I was critical enough politically to choose to leave Israel in 1983 so as to not have things done to Palestinians in my name. Socially and philosophically, however, I remained bound to my cynical views until feminism entered my life in 1985. The results were a sudden and ongoing revamping of much that I previously believed. I voraciously read Beyond Power by Marilyn French and soon thereafter The Chal-ice and the Blade by Riane Eisler. Patriarchy revealed itself to me as a series of events, not an unavoidable permanent reality. I became acquainted with life before patriarchy, and, for the first time ever, could begin envisioning a world beyond patriarchy.
SOCIALISM AND FEMINISM
Though I had been periodically immersed in a hotbed of socialist experimenting, I didn’t have any real understanding about socialism, nor deep thinking about any of the issues raised, until well after I started wearing the feminist badge. This left me with clarity that no amount of socialist revolution, by itself, would undo the inherent domination built into relations between men and women, between adults and children, and between different groups of people, such as those clumped together under the dubious category of race. By the time I was working on my dissertation, whose focus was challenging the centrality of reason and rationality in western civilization, I knew enough to know that Marx, despite his profound critique of capitalism, was also at the same time a product of the Enlightenment, and he neither theorized nor questioned putting men’s activities at the center of analysis and according no significance to the experience and activities of women.
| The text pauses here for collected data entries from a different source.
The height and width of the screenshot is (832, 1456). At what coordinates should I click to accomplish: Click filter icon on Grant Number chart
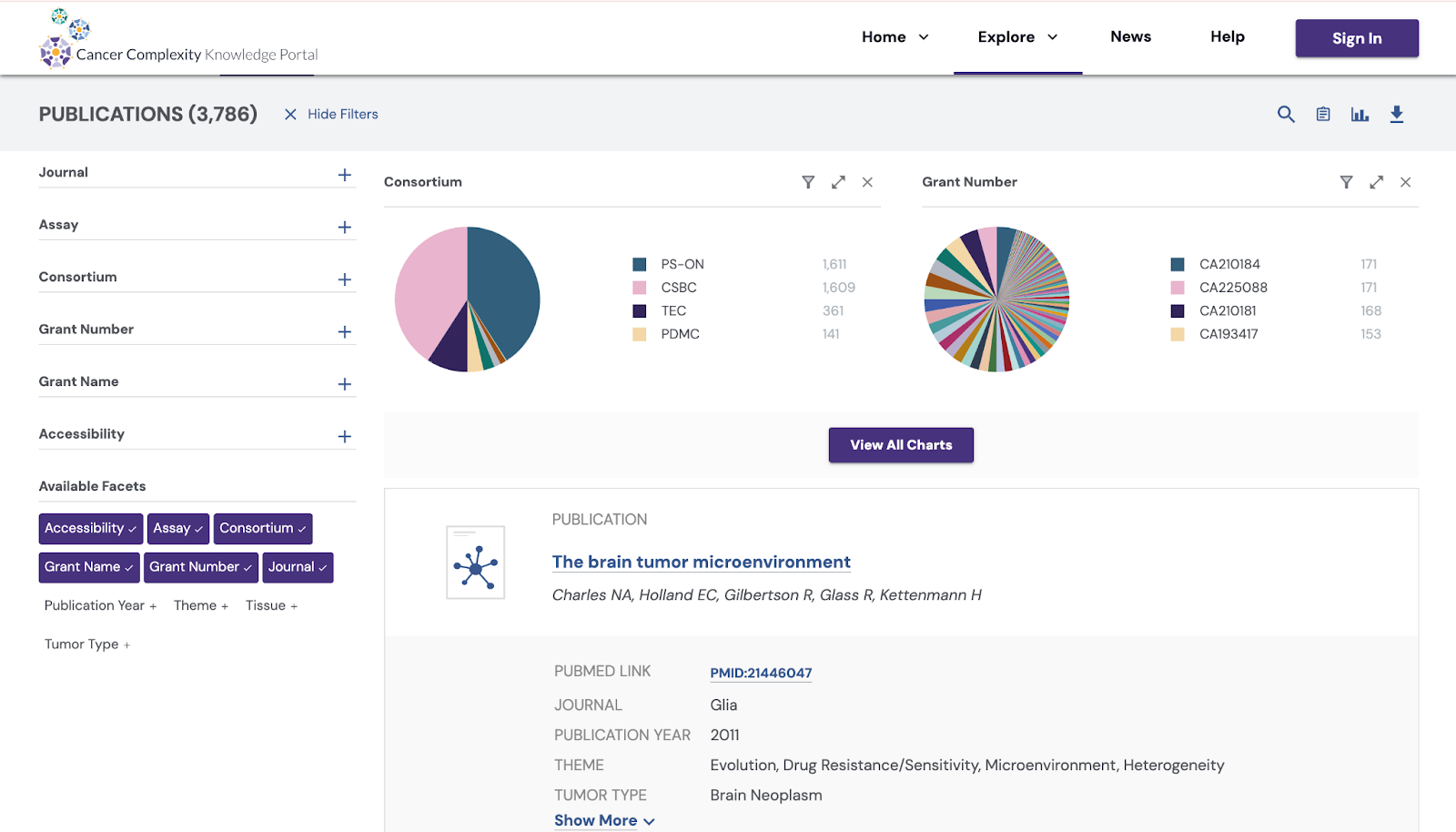pos(1346,182)

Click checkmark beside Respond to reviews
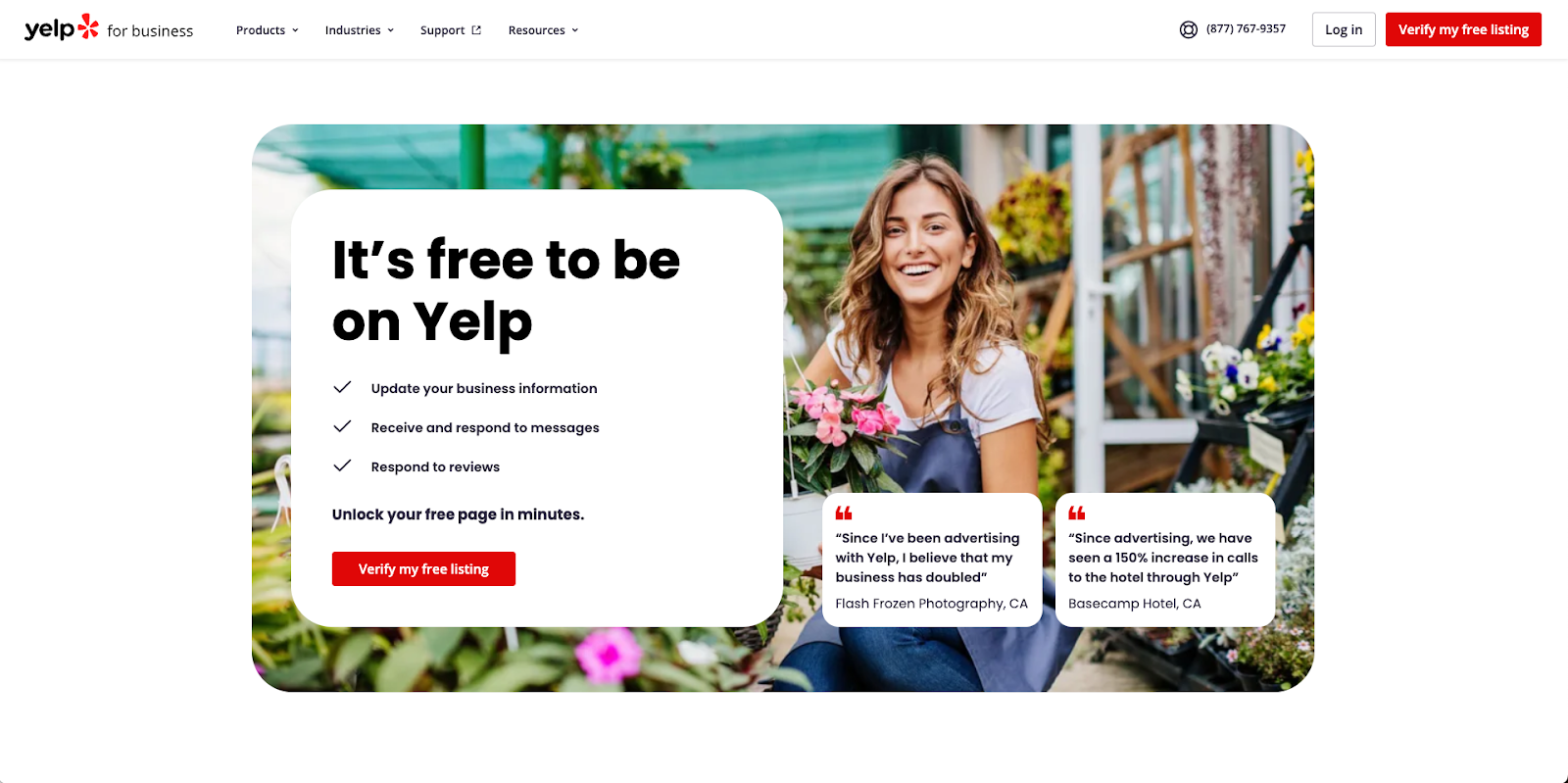point(342,465)
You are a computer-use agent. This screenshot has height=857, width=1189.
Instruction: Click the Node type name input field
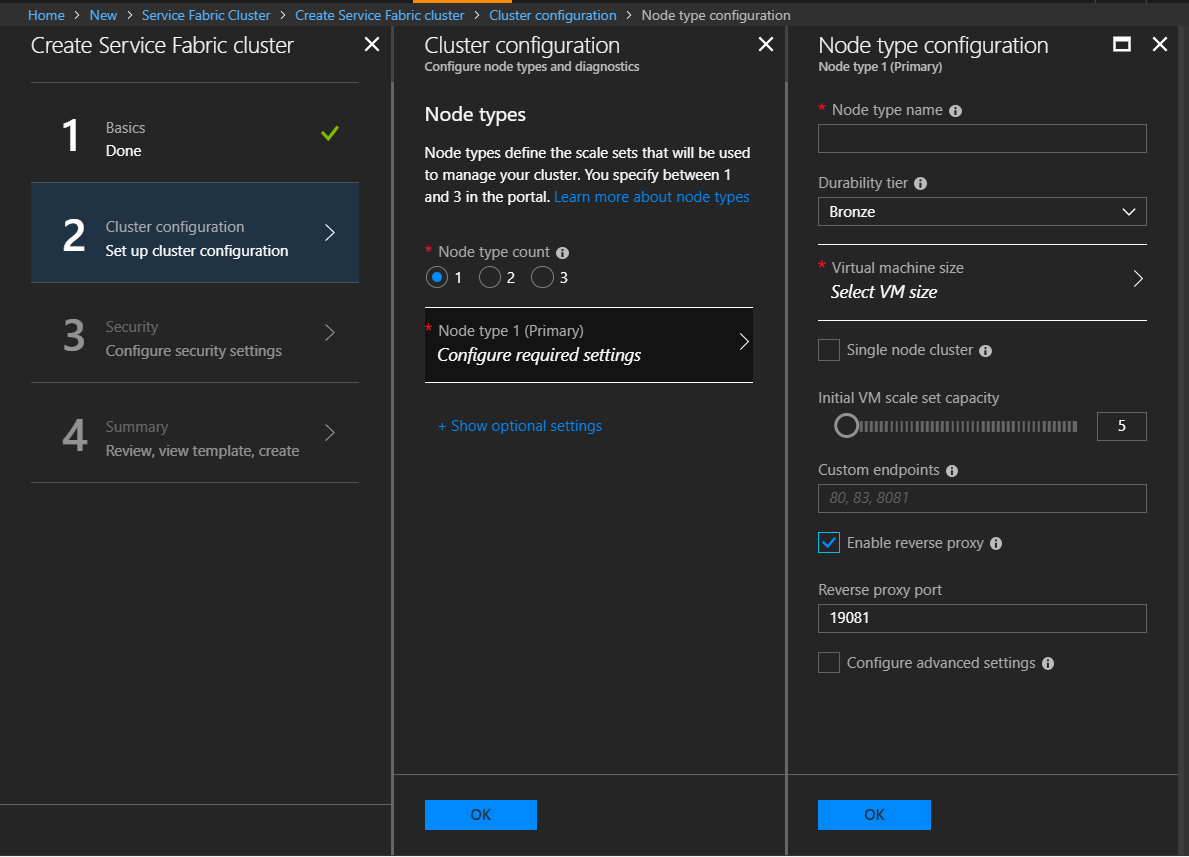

In some fundamental way, he positioned women’s work and relationships outside of the sphere of historical analysis, as if they neither influence nor are shaped by the unfolding of history. One thing he misses as a result is the possibility of understanding the origins of gifting within mothering, as Genevieve Vaughan has since done.
The world of his future is an “association of free producers.” Those producers are men. No women, no children are part of that producer paradise, even though in his days women and children often worked in factories. Without the women and the children, it would be hard to create concrete models of how needs can be attended to, models that are simple and intuitive within Vaughan’s understanding. Mothering, according to her, is based on other-orientation, through which need in one (child initially) spontaneously generates willingness in the other (mother initially). Except in unusual circumstances, (or, more recently under conditions of capitalism which has convinced many women otherwise, to the detriment of babies worldwide) there’s never been a reason to coerce mothers to breastfeed their babies. Were Marx to take seriously the activities and experiences of women, and even of children, he may well have found pathways to the free future he envisioned that didn’t require coercion along the way. As far as I can tell, there’s never been an experience in which communities based on freedom and significant relationships of care emerged through coercion. If we sow coercion, we are unlikely to harvest freedom.
ABILITY AND NEEDS
How is it that coercion came into being in an environment oriented towards a free future? In my understanding of this very central question, way too many factors have contributed to this tragic result. Here, in this article, I want to focus on only two of those factors, both of which are present within the innocent-sounding and so often repeated sentence within the quote that opens this article: “From each according to his ability, to each according to his need.”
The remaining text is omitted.